Saved entries
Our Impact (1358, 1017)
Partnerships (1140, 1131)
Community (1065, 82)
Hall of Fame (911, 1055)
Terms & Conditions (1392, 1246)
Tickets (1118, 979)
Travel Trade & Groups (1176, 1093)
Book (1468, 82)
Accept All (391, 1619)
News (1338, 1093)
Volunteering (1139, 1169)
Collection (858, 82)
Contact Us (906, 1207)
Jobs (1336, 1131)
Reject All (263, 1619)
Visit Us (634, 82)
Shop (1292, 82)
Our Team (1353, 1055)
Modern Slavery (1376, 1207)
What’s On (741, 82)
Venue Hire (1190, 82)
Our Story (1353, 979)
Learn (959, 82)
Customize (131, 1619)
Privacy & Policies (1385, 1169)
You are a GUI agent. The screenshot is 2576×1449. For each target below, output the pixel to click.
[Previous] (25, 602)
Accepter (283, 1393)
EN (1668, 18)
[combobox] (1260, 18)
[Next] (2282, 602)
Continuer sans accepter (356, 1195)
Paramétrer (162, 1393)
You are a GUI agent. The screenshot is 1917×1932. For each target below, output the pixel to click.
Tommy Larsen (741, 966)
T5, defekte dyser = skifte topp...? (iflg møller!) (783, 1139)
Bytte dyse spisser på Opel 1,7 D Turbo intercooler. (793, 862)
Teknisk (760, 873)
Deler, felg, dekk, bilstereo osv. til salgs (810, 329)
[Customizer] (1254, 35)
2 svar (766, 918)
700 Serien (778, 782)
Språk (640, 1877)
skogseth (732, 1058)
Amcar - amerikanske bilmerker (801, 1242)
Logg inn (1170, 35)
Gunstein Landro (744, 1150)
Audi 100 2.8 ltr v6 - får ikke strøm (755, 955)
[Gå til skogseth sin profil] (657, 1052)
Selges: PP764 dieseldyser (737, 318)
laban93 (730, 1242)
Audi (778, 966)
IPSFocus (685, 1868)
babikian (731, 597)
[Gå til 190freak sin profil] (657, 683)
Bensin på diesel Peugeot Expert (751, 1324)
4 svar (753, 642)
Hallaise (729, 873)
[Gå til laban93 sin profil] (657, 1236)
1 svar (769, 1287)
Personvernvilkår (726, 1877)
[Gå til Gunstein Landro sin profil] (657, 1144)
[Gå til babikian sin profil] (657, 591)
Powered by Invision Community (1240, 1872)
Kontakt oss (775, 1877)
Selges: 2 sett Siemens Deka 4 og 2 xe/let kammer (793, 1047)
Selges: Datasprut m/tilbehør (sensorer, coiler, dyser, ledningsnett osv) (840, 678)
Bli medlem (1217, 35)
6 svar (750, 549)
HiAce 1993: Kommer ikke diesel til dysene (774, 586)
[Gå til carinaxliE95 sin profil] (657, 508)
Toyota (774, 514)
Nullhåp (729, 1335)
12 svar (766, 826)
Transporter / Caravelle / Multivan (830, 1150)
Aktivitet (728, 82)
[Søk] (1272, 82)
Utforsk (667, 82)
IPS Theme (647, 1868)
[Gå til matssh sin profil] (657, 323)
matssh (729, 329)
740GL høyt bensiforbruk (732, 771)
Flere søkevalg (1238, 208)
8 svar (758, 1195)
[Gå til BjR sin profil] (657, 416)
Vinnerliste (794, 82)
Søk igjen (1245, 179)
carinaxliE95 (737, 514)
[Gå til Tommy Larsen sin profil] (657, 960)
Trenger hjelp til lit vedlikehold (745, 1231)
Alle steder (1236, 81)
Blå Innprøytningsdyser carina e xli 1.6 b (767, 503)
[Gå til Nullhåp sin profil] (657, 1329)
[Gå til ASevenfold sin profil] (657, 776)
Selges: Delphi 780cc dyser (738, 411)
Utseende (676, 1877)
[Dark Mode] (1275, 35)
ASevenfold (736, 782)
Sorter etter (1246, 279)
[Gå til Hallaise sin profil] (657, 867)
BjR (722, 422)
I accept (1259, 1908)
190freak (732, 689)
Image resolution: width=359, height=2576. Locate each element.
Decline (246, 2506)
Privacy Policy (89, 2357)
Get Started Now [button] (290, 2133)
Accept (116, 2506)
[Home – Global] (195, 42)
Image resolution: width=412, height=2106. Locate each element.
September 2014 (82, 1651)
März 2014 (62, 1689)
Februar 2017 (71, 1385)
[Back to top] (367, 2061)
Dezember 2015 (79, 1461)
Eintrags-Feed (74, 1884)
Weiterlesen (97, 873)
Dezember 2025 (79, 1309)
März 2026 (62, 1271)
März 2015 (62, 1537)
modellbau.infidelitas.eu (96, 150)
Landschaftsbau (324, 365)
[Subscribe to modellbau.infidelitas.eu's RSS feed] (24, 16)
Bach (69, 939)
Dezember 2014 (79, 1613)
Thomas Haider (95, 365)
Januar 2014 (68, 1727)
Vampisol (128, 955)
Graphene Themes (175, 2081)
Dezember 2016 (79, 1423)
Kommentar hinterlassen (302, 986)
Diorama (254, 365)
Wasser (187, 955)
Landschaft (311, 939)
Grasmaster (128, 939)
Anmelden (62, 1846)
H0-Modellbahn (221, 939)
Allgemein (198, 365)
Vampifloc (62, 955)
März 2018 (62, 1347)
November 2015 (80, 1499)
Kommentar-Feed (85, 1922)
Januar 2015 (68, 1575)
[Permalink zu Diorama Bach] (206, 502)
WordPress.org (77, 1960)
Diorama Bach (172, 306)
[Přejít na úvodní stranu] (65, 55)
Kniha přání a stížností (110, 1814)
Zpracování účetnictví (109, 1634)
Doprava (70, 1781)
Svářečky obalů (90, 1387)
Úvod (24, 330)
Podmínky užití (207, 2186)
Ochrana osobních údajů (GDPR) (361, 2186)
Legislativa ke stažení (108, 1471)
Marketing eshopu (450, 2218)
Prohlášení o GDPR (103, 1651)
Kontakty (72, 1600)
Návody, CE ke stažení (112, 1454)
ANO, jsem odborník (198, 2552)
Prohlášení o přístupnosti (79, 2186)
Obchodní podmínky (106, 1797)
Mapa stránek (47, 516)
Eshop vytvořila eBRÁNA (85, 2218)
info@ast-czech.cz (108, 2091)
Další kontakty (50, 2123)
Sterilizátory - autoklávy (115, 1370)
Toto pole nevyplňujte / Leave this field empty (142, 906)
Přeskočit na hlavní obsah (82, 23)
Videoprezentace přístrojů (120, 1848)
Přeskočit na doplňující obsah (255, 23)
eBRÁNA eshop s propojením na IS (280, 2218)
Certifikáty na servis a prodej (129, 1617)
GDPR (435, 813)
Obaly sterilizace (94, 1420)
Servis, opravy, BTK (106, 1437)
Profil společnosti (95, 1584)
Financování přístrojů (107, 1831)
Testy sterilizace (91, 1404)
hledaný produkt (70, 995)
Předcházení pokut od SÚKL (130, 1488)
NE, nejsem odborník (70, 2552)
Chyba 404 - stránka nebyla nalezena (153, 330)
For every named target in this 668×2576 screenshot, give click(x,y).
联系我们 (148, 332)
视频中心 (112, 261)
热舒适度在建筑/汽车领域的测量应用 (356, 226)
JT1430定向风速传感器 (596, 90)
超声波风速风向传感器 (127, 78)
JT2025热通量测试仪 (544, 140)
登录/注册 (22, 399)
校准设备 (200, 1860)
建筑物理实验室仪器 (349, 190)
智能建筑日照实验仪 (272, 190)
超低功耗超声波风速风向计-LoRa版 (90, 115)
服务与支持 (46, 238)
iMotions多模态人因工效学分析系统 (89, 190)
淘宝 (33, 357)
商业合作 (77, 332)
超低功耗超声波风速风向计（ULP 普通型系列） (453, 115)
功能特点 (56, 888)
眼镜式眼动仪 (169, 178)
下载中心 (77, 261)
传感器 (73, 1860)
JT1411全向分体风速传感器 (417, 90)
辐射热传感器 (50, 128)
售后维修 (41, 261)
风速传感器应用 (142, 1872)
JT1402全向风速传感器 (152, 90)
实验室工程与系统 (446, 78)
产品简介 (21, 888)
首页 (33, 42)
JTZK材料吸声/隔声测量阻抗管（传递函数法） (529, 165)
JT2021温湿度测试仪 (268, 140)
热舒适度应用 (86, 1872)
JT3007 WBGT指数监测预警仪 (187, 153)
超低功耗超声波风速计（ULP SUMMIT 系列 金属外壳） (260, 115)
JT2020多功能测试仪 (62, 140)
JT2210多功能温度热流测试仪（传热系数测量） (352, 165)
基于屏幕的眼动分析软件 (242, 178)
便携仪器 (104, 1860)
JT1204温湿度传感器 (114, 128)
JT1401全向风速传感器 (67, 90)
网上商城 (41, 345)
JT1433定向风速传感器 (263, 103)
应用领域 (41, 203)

Work instruction: Look above for the line holding "Legislativa ke stažení (108, 1471)". Print it and every line after it, exactly, through the line holding "Sterilizátory - autoklávy (115, 1370)".

Exercise response:
Legislativa ke stažení (108, 1471)
Marketing eshopu (450, 2218)
Prohlášení o GDPR (103, 1651)
Kontakty (72, 1600)
Návody, CE ke stažení (112, 1454)
ANO, jsem odborník (198, 2552)
Prohlášení o přístupnosti (79, 2186)
Obchodní podmínky (106, 1797)
Mapa stránek (47, 516)
Eshop vytvořila eBRÁNA (85, 2218)
info@ast-czech.cz (108, 2091)
Další kontakty (50, 2123)
Sterilizátory - autoklávy (115, 1370)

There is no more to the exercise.